Ah okay, thanks for trying. I think I know what is going on now, I just need some time to work out the fix. That was very helpful, thank you again! Let me know if you discover anything else in the meantime.
This time the 502 error occurred before the authentication process. (which means that you will get a 502 error immediately while accessing the website)
You can try accessing http://test.hez2010.com
And WAC was directly hosted on https://test.hez2010.com:1080
A little more info… I found this in the HTTP/2 spec:
Alternatively, a server might use an error (Section 5.4) of type HTTP_1_1_REQUIRED to request the client use a protocol that supports renegotiation.
It seems strange to me that a server would advertise that it supports HTTP/2 if it just wants you to use HTTP/1.1.
Er… anyway… I bet if you remove both that NextProtos line I suggested above and the ConfigureTransport line, it will work for you too. Please let me know!
After commenting out the http2.ConfigureTransport() and NextProtos lines, I can open the Windows Admin Center.
However it stuck at the process “Bootstrapping the application” and there were many 400 errors in network requests. (I think it may relate to authentication)
@hez2010 For this one, you’ll need to look at the logs in WAC and see why it thinks the requests are bad, I think, because unfortunately the responses don’t contain any information…
I’ve been adding debug logs to the reverse proxy since this is a prime time to do that!
And actually, the upstream appears to be returning a 200 OK. Let me investigate further. Scratch that, I didn’t follow the log line correctly… and it is returning a 400 from upstream.
Edit: Okay, so, I don’t know why this is happening. We’ll need WAC to tell us why the requests are bad.
What config do you use on nginx or whatever other proxy you used before that works?
@hez2010 One more idea. By accessing directly, the only difference I can see between requests that succeed on the direct access and the ones that fail with the proxy are the absence of the Cookie request headers.
In my debug logs, the upstream replies with headers like "Set-Cookie": ["XSRF-TOKEN=66f5a97c-8ac9-47cd-8115-b7d3c49ec64e; path=/; secure"]} but I do not see these cookies being set, perhaps because the browser sees that the client is on an HTTP page.
This is just a hunch, and doesn’t explain why some requests fail and others succeed.
Still, you might try this on an HTTPS page and see if it works.
(Edit: I’m now almost certain that is at least one problem, if not the problem. If you go to the Application tab of the web inspector, then go to Storage → Cookies, you will see that no XSRF-TOKEN cookie is set on the proxied HTTP page – probably because it is a secure context cookie only – but it is set on the direct access HTTPS page.)
Dang. I hoped I had it. I cheated a bit and forced the cookie to set on HTTP pages by adding this to the reverse proxy config:
It successfully manipulated the response header so that the cookie was set and is being included on the proxied requests, BUT… still getting 400s back.
What is your working proxy config for whatever you’re using now?

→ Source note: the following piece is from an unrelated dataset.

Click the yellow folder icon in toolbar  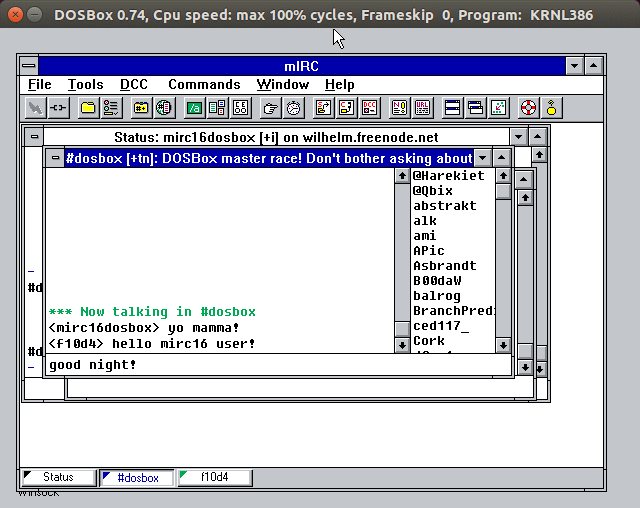click(88, 107)
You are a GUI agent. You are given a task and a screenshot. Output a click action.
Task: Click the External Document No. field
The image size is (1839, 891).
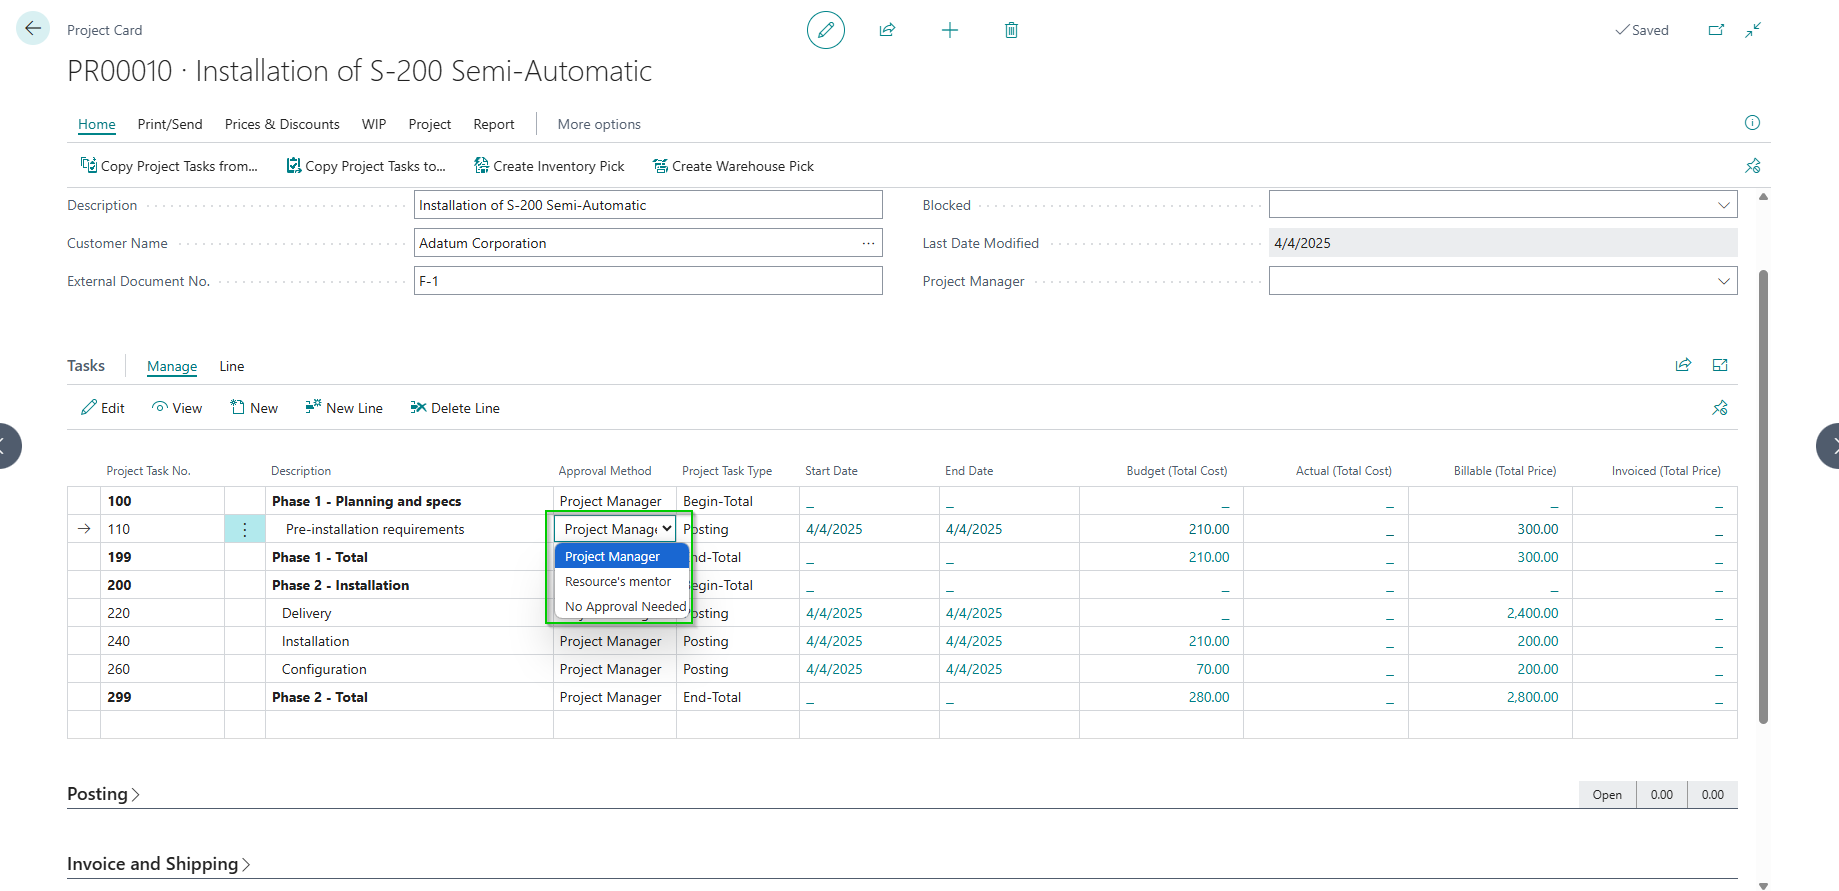(x=647, y=281)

NTLM appears to violate HTTP’s convention of “stateless” by using HTTP requests to authenticate underlying connections. So, once a connection is authenticated, all requests using that connection have to be aware that the underlying connection is authenticated and set headers accordingly: authentication takes multiple round-trips as well, so Go’s connection pooling doesn’t guarantee that requests to finish authentication happen on the same connection. (Keep-Alive is also required.)
NGINX does not guarantee this either, but it probably does connection pooling very differently in a way that happens to work for you. Based on the comments and what I am reading about nginx’s additional ntlm directive, it sounds like your current config is just working by sheer luck!
Docs for proxying NTLM are sparse, but the best help I have found is from nginx’s docs:
Allows proxying requests with NTLM Authentication. The upstream connection is bound to the client connection once the client sends a request with the “Authorization” header field value starting with “ Negotiate ” or “ NTLM ”. Further client requests will be proxied through the same upstream connection, keeping the authentication context.
In order for NTLM authentication to work, it is necessary to enable keepalive connections to upstream servers. The proxy_http_version directive should be set to “ 1.1 ” and the “Connection” header field should be cleared.
So, we basically need to implement this behavior into Caddy’s proxy, along with a config property to enable it.